Extracted text:

>> Begin

Custom uniform likelihood function

Hi UQWorld!

Currently I am trying to implement a custom likelihood function, which has the shape of a uniform distribution. To have a continuous function which has everywhere non-zero values, the generalized normal distribution was taken, which resembles a uniform distributions for higher k:

PDF = \frac{k}{2 \alpha \Gamma(k^{-1})} e^{-(\frac{x}{\alpha})^k}
(Generalized normal distribution - Wikipedia)

As a first try, I took the provided example “uq_Example_Inversion_06_UserDefinedLikelihood” and mainly worked in the “uq_customLogLikelihood” function to achieve my goal. Furthermore, I want to have multiple data in the process, due to that I added a few rows of example measurements.
line 107 in the RunPad:

myData.y.meas = Data(1:10:end).*ones(3, ceil(length(Data)/10)).*[0.9; 1; 0.8];

My likelihood function looks as follows:


k = 2; % Modifier for generalized gaussian

% Loop through realizations
logL = zeros(nReal,1);
for ii = 1:nReal
    % Get the covariance matrix
    C = eye(nOut2)*sigma2(ii);
    L = chol(C,'lower');
    Linv = inv(L);
    % Compute inverse of covariance matrix and log determinant
    Cinv = Linv'*Linv;
    logCdet = 2*trace(log(L));
    % evaluation
    logLikeli = 0;
    for jj = 1:nOut1
        logLikeli_val = - 1/2*logCdet - 1/2*sum(abs((measurements(jj,:)-modelRuns(ii,:))*Linv).^k); % modified gaussian
        logLikeli = logLikeli + logLikeli_val;
    % Assign to logL vector
    logL(ii) = logLikeli;

where nOut1 is the number of rows of myData.y.meas.

For k = 2 this corresponds to the classical normal distributions and the code runs as I expect. But as soon as I start to increase k to have an approximate uniform distribution the chains are approaching each other very close, which I do not understand.


Is there a mistake?

>> End

Prompt a:
Count the lines of the listing below that contain the word "should", and give only the number.
The listing that follows bears no relation to the forum post.

Excerpted records:
>> Begin

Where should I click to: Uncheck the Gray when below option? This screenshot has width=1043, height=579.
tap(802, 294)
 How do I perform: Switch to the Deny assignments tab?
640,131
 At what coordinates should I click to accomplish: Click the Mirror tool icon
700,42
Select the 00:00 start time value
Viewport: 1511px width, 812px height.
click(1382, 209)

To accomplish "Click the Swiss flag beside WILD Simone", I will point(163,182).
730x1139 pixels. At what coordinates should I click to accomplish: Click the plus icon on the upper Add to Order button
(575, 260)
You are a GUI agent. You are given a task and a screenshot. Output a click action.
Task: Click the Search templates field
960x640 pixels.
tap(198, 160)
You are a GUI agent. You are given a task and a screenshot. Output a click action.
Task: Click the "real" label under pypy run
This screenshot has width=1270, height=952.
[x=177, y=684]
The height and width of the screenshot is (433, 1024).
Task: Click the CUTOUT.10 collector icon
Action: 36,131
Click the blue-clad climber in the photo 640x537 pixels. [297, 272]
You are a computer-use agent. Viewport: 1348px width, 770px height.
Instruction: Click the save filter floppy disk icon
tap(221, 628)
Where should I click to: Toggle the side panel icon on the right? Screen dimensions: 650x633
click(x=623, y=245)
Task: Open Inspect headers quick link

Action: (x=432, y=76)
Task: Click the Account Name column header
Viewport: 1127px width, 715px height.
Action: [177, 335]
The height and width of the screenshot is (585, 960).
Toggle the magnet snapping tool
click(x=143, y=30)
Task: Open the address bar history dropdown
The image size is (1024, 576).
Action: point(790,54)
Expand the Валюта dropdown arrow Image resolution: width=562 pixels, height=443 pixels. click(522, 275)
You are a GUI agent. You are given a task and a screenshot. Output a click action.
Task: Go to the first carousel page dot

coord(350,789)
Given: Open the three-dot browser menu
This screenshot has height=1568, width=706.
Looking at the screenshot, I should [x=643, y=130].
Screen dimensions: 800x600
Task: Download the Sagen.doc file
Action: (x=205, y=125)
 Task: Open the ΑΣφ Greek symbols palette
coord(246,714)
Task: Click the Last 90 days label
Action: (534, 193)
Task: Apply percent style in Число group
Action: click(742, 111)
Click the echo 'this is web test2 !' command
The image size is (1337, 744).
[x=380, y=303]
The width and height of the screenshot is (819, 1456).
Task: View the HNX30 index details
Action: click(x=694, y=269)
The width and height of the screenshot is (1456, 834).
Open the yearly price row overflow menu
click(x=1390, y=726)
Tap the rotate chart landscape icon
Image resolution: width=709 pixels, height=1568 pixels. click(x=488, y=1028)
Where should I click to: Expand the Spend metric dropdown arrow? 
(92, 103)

>> End

Prompt b:
Copy verbatim the passage of the forum post that opens with the words containing "where nOut1 is" and closes with "there a mistake?".

Correct output a:
6

Correct output b:
where nOut1 is the number of rows of myData.y.meas.

For k = 2 this corresponds to the classical normal distributions and the code runs as I expect. But as soon as I start to increase k to have an approximate uniform distribution the chains are approaching each other very close, which I do not understand.


Is there a mistake?